Two priests were found dead in eastern Mexico on Monday, one day after they were kidnapped from a parish in Veracruz, bringing the total number of Catholic clergy murdered in the country since 2012 to fourteen.

A spokesman for the local conference of bishops said the two priests were taken by armed men from a church in Poza Rica in the state of Veracruz, one of the epicenters of Mexico’s burgeoning drug and human trafficking gangs.

A layman who served as a sacristan at the church was also abducted, according to Father Jose Alberto Guerrero, representing the bishops’ conference in Teziutlan in Puebla state.

The layman managed to escape and has been placed under police protection, but the priests were found with bullet wounds in an urban area near to where they were originally taken.

The Mexican bishops’ conference identified the slain priests as Alejo Nabor Jimenez Juarez and Jose Alfredo Juarez de la Cruz, expressing “pain and outrage over the violence.”

Jimenez Juarez and Juarez de la Cruz were dragged at gunpoint out of Our Lady of Fatima Parish in Poza Rica, a Gulf Coast oil city consumed by crime in recent years, the Diocese of Papantla confirmed in a statement.

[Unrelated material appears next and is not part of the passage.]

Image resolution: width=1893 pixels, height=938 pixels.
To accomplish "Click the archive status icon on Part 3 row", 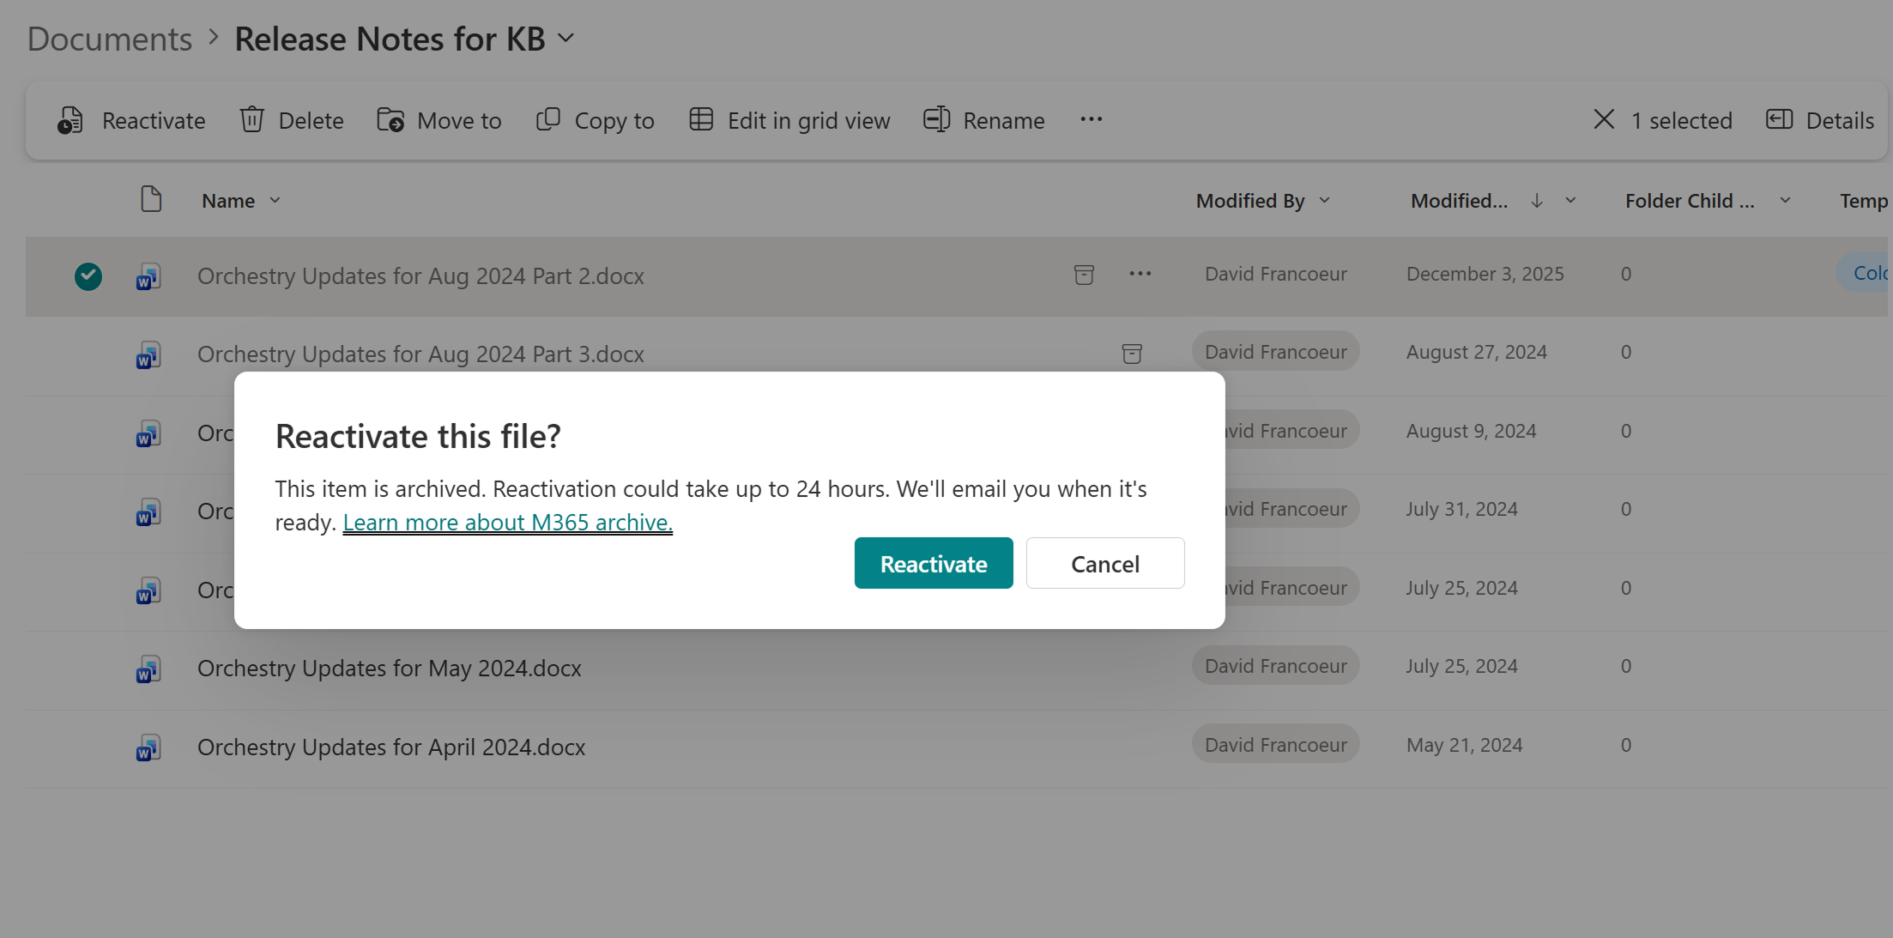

Media reported the men were found Sept. 19, one day after their abduction, along the side of a highway with their hands and feet bound. They were beaten and had gunshot wounds, according to media reports.

State officials said Sept. 20 that five men participated in the abductions and one of the suspect’s identities was known. Robbery of a church building fund was cited as a motive, Veracruz media outlet Plumas Libres reported.

“In these moments of pain and powerlessness in the face of the tragic violence we pray to the heavens for the eternal rest of our brothers and ask Our Lord for the conversion of their killers,” the Mexican bishops’ statement continued.

“From the authorities, we expect an investigation to clear up these acts and that those responsible be brought to justice.”

The Catholic Multimedia Center, which monitors attacks against clergymen, said the deaths mean that 14 priests, one seminarian and one sacristan have been killed since President Enrique Peña Nieto took office in December 2012. Two other priests remain missing.

Criminal gangs and various paramilitary groups exercise essentially unchallenged authority over some neighborhoods in Mexico, and even entire regions of the country. Especially in those combat zones, Christians may be the only voices speaking out in favor of law and order, and such activism often puts Christians in harm’s way.

Omar Sotelo, who works for the Catholic Multimedia Center, said that today’s jump in violence is “significant” and that priests working in Guerrero state are among the most vulnerable.

“The priests who have been killed have been killed in very cruel, violent ways,” he said, blaming the attacks on organized crime groups.

In Guerrero — Mexico’s most violent state, according to official statistics — a group of bishops from the Archdiocese of Acapulco, the coastal seaside resort, issued a plea to the government and public this month to collaborate to combat the violence, which has also resulted in the deaths or disappearances of tens of thousands of Mexican citizens in recent years.

The Catholic News Service also contributed to this report.